The middle style is often described as being a combination of the plain and grand styles.  The effect of going back and forth between the two or even blending them takes the listener or reader on a Taoist-like excursion through the cycles of Yin and Yang.  Two of raps greatest stars, Tupac Shakur and the Notorious B.I.G., were well known for there conflicting messages.  The struggle between “light” and “dark” was most pronounced in Tupac as he would encourage “Sistas” in one song to “Keep Your Head Up” and in another song remind refer to some women as, “Fake Ass Bitches.”  It would be correct to assume that rappers use the middle style most often, because the goal of music, of course, is to entertain.

            In the duet “Live Now,” featuring Nas and Scarlett in a demonstration of the middle style, Scarlett pleads for her listeners to make every moment count because we’re not promised tomorrow.  She details her fun and carefree early days after dropping a bombshell.  Her account is gut-wrenching:

 

Now I see that you’re a man after all you been through

A stand up dude held me down after Sekou

Need more brothers like you in the hood

Would’ve wifed you if I could

But the white cells in my blood were no good

…Its ill Se passed the way he did

Didn’t know how to tell him

Just happy it didn’t get in our kid

But all the things I did was the flyest

Experiences was priceless

Remember days of diamond cuts

Nugget rings, clubs in queens

Jetta cars…use to love them things

Barbados, Belize. I stayed overseas.

> [TASKS TO COMPLETE]:
1) Based on the excerpt about rap and the middle style, say whether each statement below agrees with it. Answer yes or no for each, and quote the exact words of the excerpt that decide it.
(a) The middle style is often described as a combination of the plain and grand styles.
(b) The duet "Live Now" features Nas and Scarlett.
(c) Rappers use the grand style most often.
2) According to the excerpt about rap and the middle style, what does Scarlett plead with her listeners to do in "Live Now"?
3) Continue the excerpt about rap and the middle style from the point where it stops.

> [DATASET CONTENT]:
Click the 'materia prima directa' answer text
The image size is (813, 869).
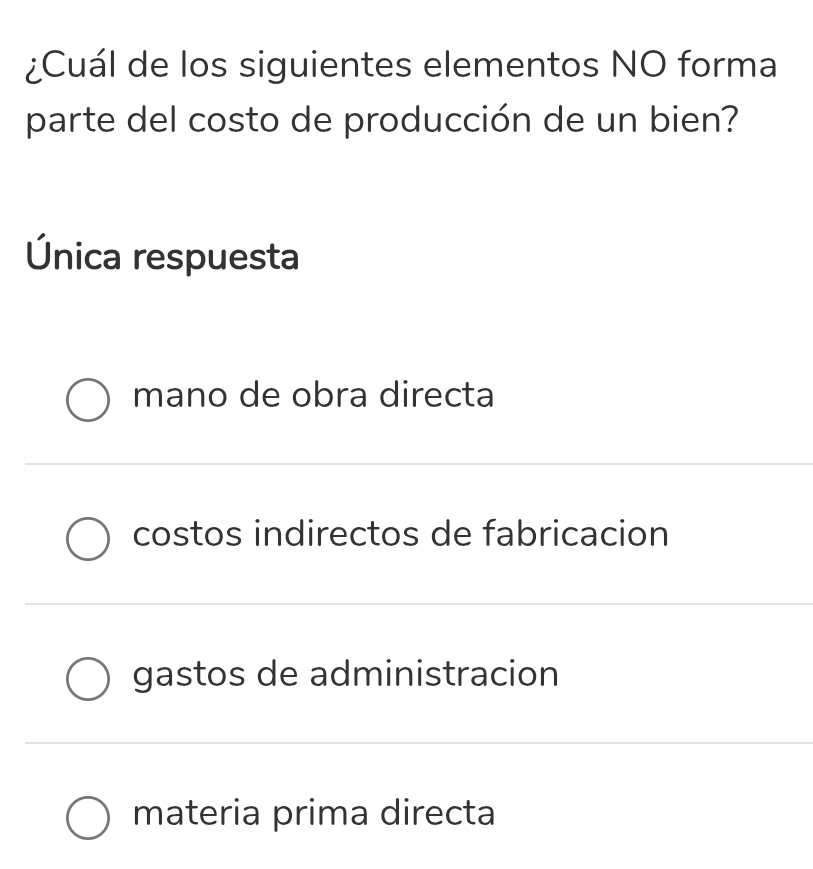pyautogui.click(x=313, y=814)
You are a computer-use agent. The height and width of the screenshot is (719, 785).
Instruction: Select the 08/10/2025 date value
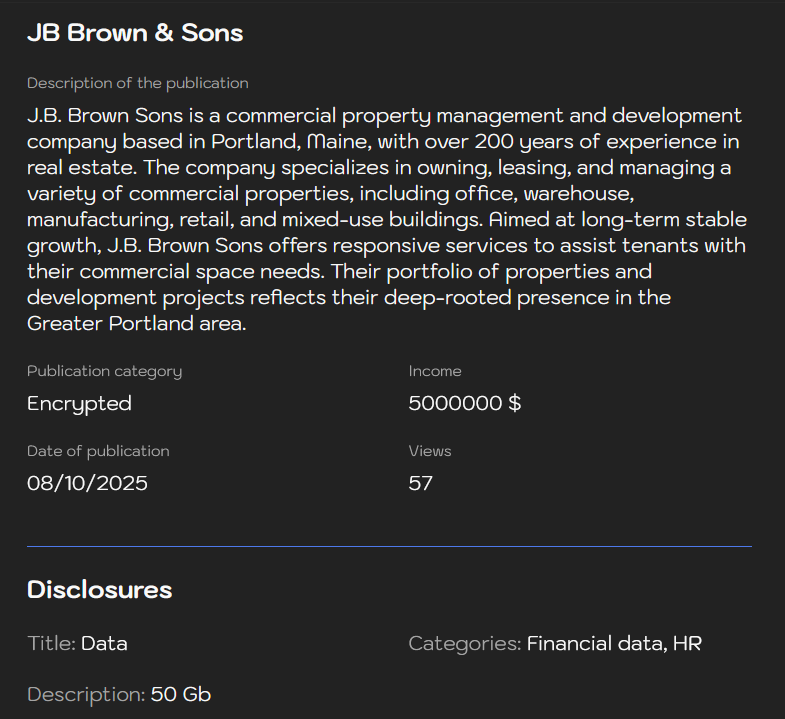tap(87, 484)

> [ANSWERS TO THIS EXERCISE]:
1)
(a) Yes: "The middle style is often described as being a combination of the plain and grand styles."
(b) Yes: "In the duet “Live Now,” featuring Nas and Scarlett"
(c) No: "It would be correct to assume that rappers use the middle style most often"

2) She pleads with them to make every moment count because we're not promised tomorrow.

3)
 

Near the end of her rap she begins to cough.  It’s an effective way to use nonverbal stylistic elements to enhance the communication of emotion.  Her voice takes on a somber tone.  We hear regret and sorrow in her words as the beep of the Electrocardiogram slows to a halt.

            Common uses the middle style very effectively in his song “Testify” as he tells the story of a woman who sets her husband up to be sentenced for murder.  He maps the scene well with apt description weaving a mystery plot.  In the last verse he raps, “The court awaited as the foreman got the verdict from the bailiff/ emotional outburst tears and smeared make-up/ he stated he was guilty on all charges/ she shakin’ like she took it the hardest/ a spin artist, she brought her face up laughin’/ that’s when the prosecutor realized what happened/ all that speakin’ her mind testifying and crying/ when this bitch did the crime/ the queenpin.”  Common’s delivery is initially subdued.  Then he builds to a crescendo by quickly pronouncing words in succession.  By the time he says “queenpin” at the end we are swept up by the momentum of the song and even find the narrators shock at the outcome believable.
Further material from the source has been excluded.